>From: <JBrown72073 at cs.com>:
But I'd define intellectual for the
>moment
> >as someone who gets paid to study
Well, that rules out some of the most famous intellectuals in history: Socrates, who declined payment; Descartes, Locke, Spinoza, Bacon, Leibniz, who either didn't have had to work for a living (the first two) or had to make a living at a trade (lensgrinding, law, diplomacy), not to mention one Karl Marx, who made a living as a journalist, and his friend Engels, who ran a business. It also rules out (at a much lower lever) people like me. I guess I do get paid to study, but what I get (very handsomely) paid to study is law that helps wealthy clients out of their troubles. Since I was disinvited from academe, I do not get paid to study, for example, political theory.
In my experience of academe over the 15 years I was in it, 20 if you count undergrad, few professors or grad students are what I would call intellectuals. Most of them are technicians, the best of these are good, evem excellent, at a narrow craft. They have no interest, for the most part in a broader vision. They lack cultivation or humame learning. They have no books in their homes. They might as well be auto mechanics for all their education.
Nathan:
>That's the problem-- if movement intellectuals are being paid to study,
>they
>are on the payroll of the state or elite institutions, so of course they
>don't serve activists well.
That's a pretty vulgar sort of economic reductionsim, Nathan.

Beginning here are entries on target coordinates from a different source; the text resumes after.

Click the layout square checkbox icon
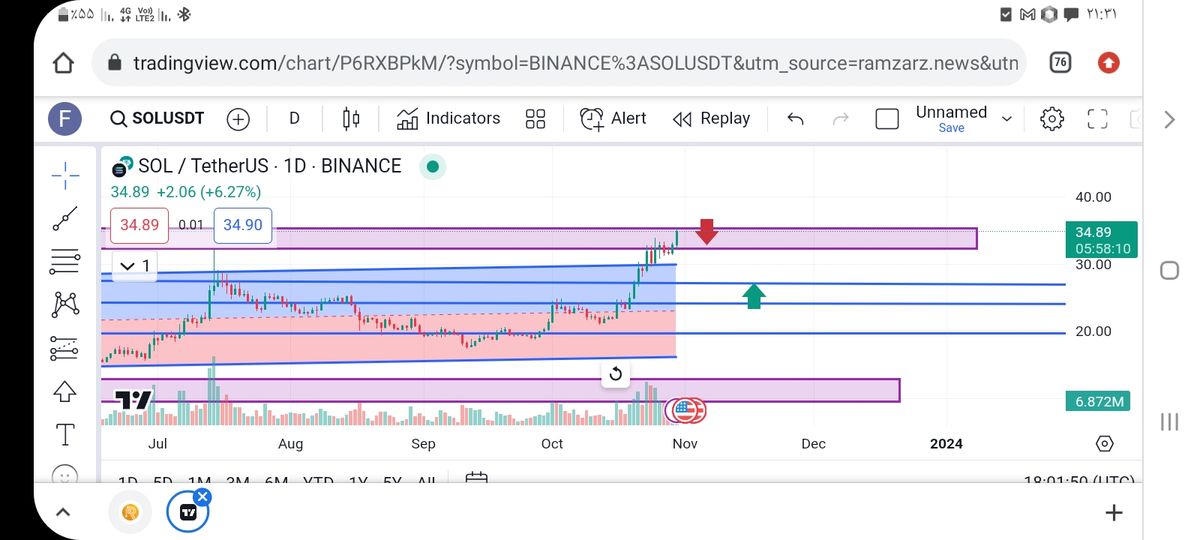1200x540 pixels. pyautogui.click(x=887, y=119)
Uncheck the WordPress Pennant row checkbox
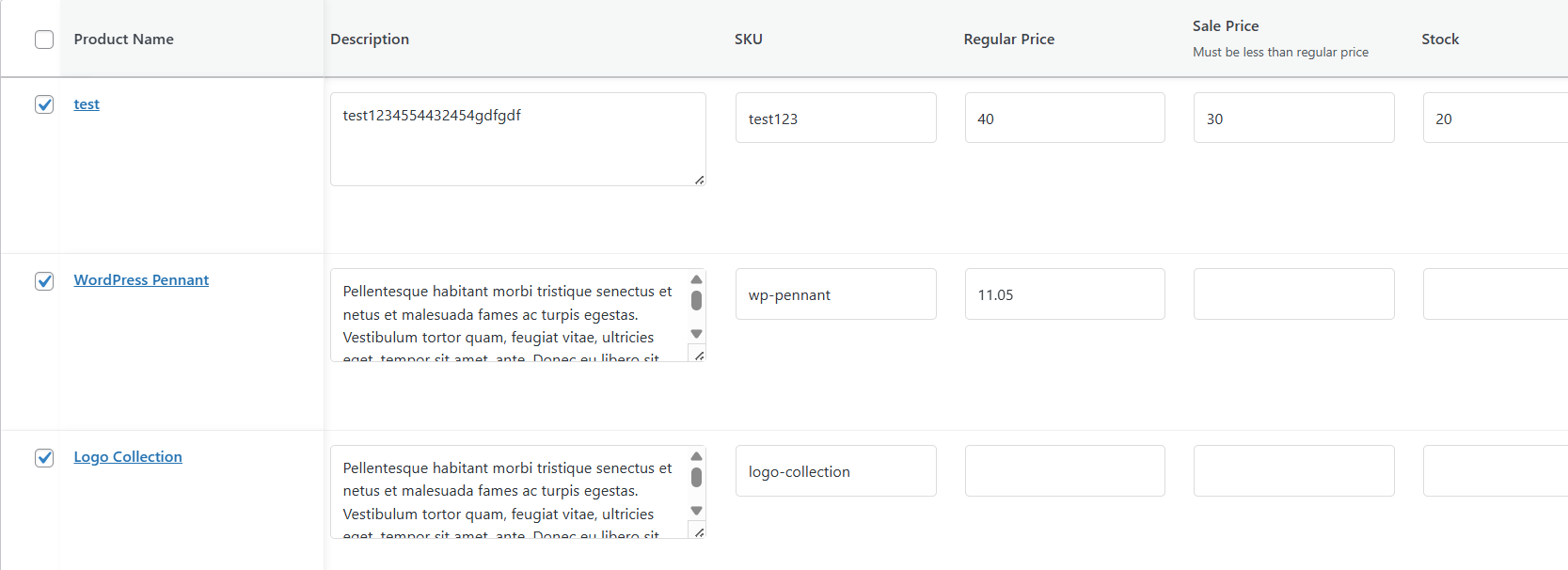This screenshot has height=570, width=1568. [44, 281]
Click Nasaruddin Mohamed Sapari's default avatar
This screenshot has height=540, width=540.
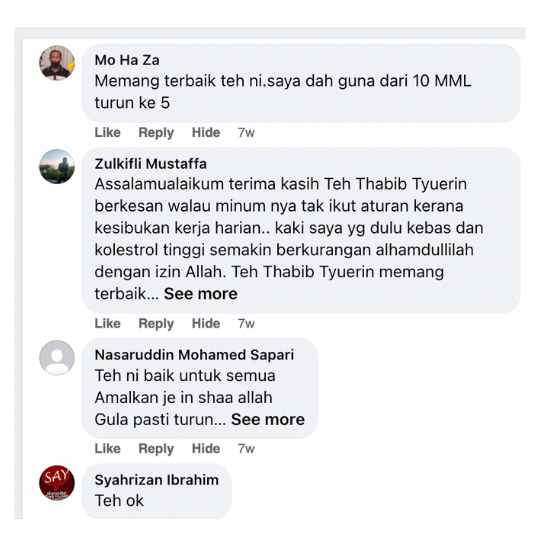pos(57,358)
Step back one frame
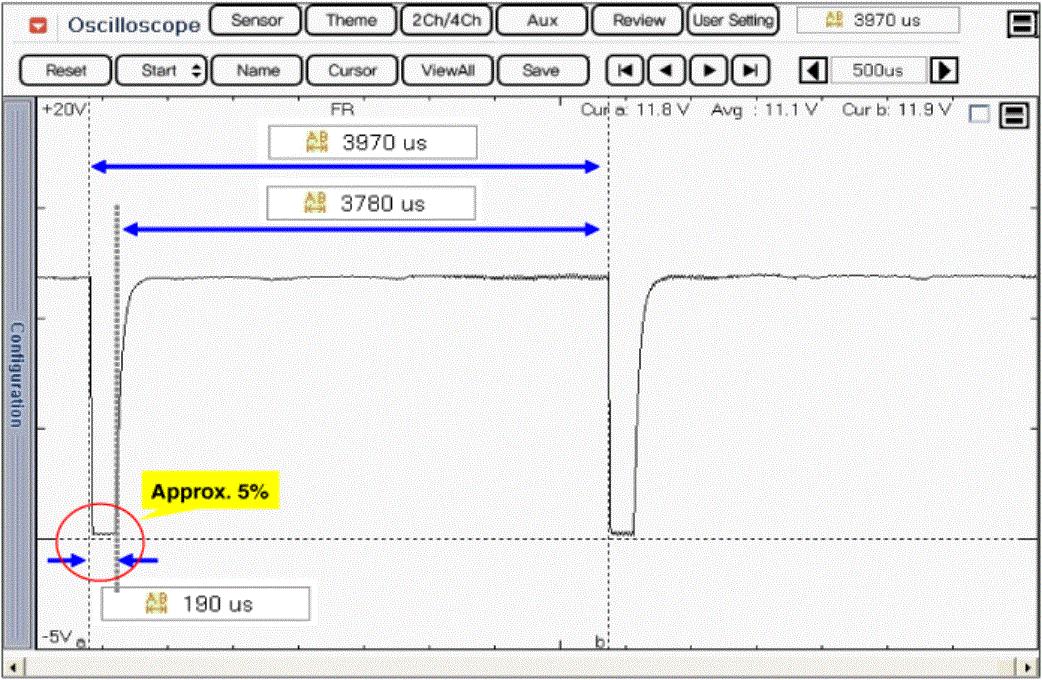This screenshot has height=680, width=1042. pyautogui.click(x=667, y=71)
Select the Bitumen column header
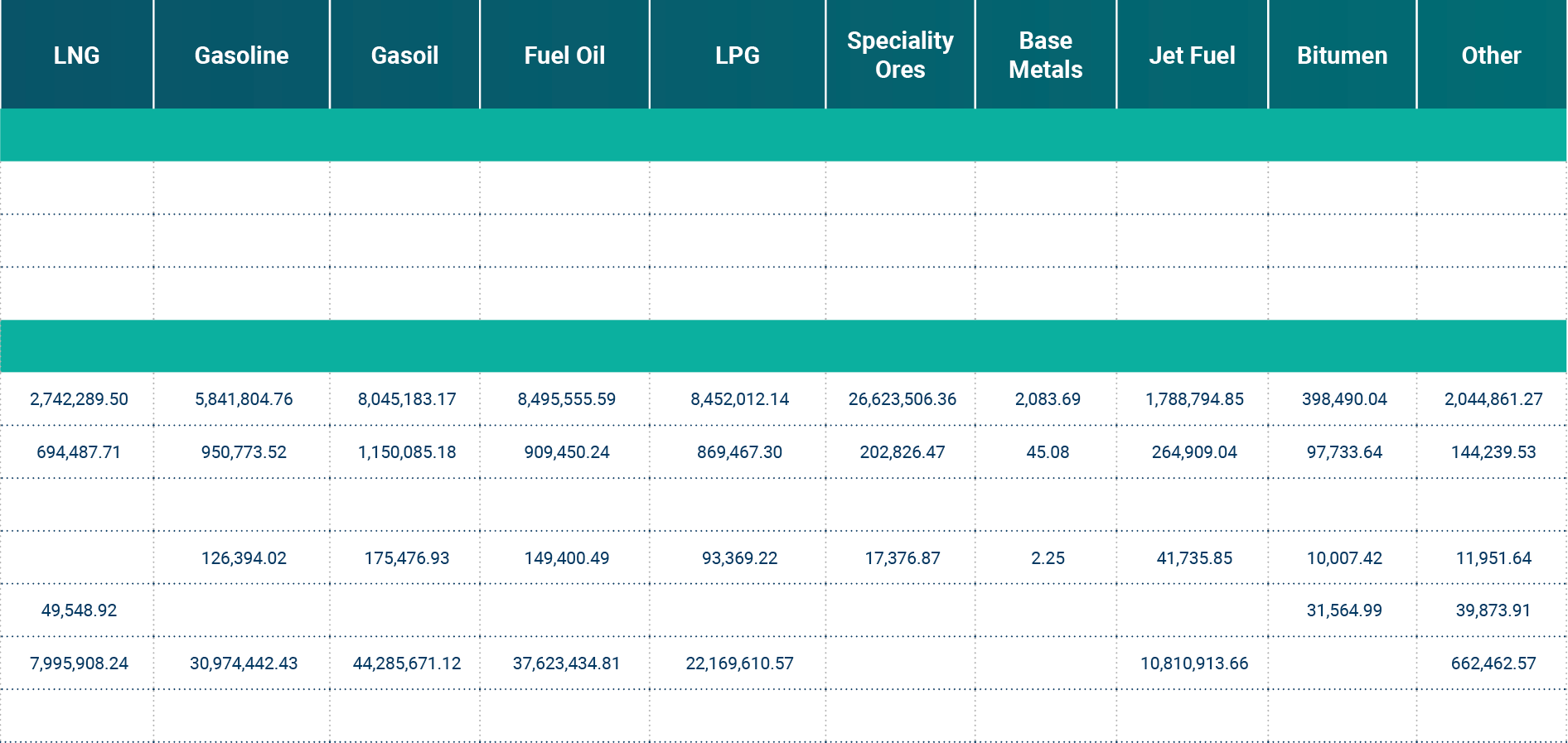The height and width of the screenshot is (743, 1568). point(1342,55)
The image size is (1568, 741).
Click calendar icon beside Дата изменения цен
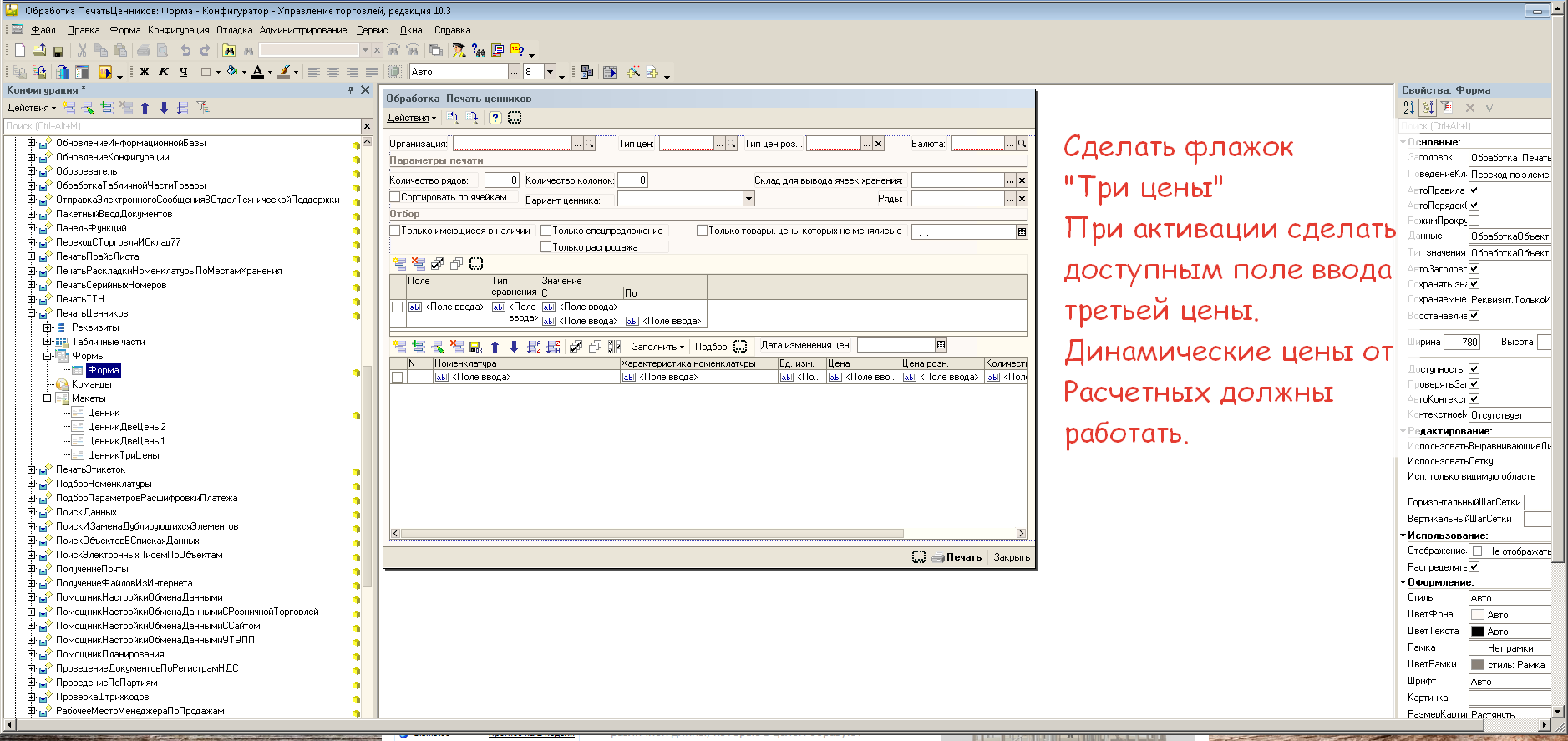point(941,345)
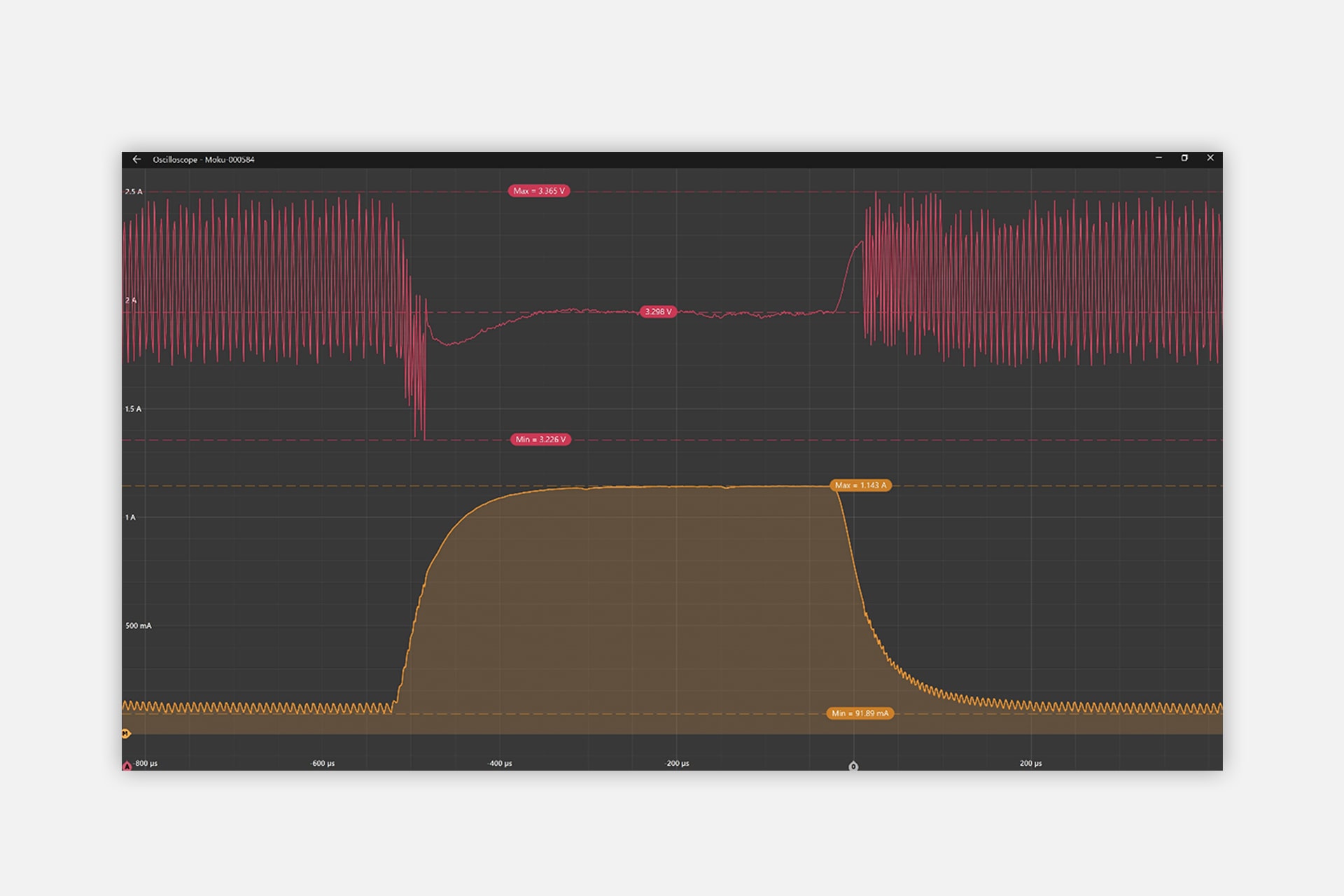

I'm a big fan of Russell Jacoby's thesis in THE LAST INTELLECTUALS
>that the opening of the universities to the Left was a largely bad thing,
>in
>that it took them off the street into the cloisters.
I wasn't aware that the universities ever opened to the left. Maybe very briefly in the early 1970s. Not before and not since.
>
>I'm not a big fan of Lenin but at least he understood the basic form of
>intellectual work activists need -- "What is to be Done." Most academic
>work addresses every issue other than that. They explain history, the
>criticize activist leadership. they question "dualities", but they rarely
>lay out step-by-step programs for activists to evaluate.
This is important work, but it's not the work of an intellectual as I understand the term. I don't mean to denigrate it, on the contrary, but policy-wonking is precisely the purview of technical types who may not even benefit in their activities from being intellectuals. But maybe I have a sort of 19th century European conception of what an intellectual is.